Required work:
Extend the obituary of Herbert Schryver beyond its final sentence.

Extract:
- - -

Herbert Schryver, horse nutrition expert, dies at 89


Herbert Schryver, DVM '54, an emeritus professor with expertise in veterinary pathology, equine nutrition and biomechanics, died June 26 at the age of 89 in Ithaca.

During his tenure at Cornell, Schryver served as a professor of veterinary pathology and nutrition in the Department of Clinical Sciences in the College of Veterinary Medicine and in the Department of Animal Science in the College of Agriculture and Life Sciences. He was also a former director of the Equine Research Program.

"He was a great scientist and a kind person," said Norm Durcharme, the James Law Professor of Surgery in the Section of Large Animal Surgery in the College of Veterinary Medicine and medical director of the Equine and Nemo Farm Animal Hospitals.

Schryver was Born in Brooklyn, New York, in 1927. He served in the U.S. Army from 1946-47 and graduated with a B.A. from Hofstra University in 1951. He went on to get his DVM degree from the New York State College of Veterinary Medicine at Cornell in 1954 and a Ph.D. in experimental pathology at the University of Pennsylvania in 1964. After receiving his degree, he was hired as an assistant professor of veterinary pathology. In 1966, he left Pennsylvania and joined Cornell's faculty as an associate professor of pathology and director of the newly established Equine Research Program.

At Cornell, he studied nutrition in horses, as well as aspects of physiology - such as growth, pregnancy, lactation and exercise - that influence horse nutrition. His studies included the metabolism and nutritional importance of such minerals as calcium, phosphorus, sodium, zinc, copper and magnesium. This research led to estimates of the dietary needs of these elements in horses of different ages and physical activity.

- - -

Saved entries:
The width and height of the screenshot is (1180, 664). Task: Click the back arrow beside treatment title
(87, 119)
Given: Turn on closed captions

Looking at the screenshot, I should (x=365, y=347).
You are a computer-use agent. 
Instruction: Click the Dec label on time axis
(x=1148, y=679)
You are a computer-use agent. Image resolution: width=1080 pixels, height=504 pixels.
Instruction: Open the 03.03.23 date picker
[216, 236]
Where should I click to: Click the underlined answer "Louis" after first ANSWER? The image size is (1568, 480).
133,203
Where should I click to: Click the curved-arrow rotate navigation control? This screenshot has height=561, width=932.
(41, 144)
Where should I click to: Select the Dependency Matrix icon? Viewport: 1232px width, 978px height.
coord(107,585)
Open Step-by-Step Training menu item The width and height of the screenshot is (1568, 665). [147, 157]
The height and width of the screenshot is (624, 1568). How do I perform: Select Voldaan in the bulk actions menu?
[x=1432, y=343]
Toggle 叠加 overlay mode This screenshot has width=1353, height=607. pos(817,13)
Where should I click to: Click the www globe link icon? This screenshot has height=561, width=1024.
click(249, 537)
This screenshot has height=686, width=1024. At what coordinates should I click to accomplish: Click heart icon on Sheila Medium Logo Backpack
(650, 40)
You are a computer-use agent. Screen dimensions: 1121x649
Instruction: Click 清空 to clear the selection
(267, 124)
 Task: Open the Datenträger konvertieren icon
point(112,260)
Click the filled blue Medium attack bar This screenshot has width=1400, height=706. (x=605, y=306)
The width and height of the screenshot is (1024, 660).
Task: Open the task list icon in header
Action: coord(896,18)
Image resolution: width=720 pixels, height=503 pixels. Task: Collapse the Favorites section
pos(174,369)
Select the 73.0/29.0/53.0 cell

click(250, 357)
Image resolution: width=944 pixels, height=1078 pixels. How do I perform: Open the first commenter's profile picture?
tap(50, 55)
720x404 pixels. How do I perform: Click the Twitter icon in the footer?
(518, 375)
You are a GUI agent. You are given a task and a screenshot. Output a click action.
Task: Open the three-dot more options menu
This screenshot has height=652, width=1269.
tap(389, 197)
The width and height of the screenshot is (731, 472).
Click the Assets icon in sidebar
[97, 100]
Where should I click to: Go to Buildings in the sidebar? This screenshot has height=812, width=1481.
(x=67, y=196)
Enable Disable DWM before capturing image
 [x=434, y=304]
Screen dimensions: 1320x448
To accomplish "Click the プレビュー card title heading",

- - -

Output of the exercise:
He also studied the biomechanics of locomotion, developing a mathematical model with faculty at the College of Engineering to calculate the physical forces on the lower forelimbs of horses at different gaits. His biomechanics research led him to investigate the roles of diet and exercise on bone strength in horses, as well as the effects of electrical stimuli on healing of bone fractures.

While at Cornell, Schryver travelled to the Karolinska Institute in Stockholm, Sweden, where he served as a visiting scientist in orthopedic surgery from 1971-72. He was also a fellow in biomechanics at Weill Cornell Medicine's Hospital for Special Surgery from 1979-1980.

He was a member of the American Institute of Nutrition, the American Society of Animal Science and the American Veterinary Medical Association, and he was a charter diplomat of the American College of Veterinary Nutrition.

Schryver retired from Cornell in 1990. He is survived by his widow, Elisabeth, and two sons.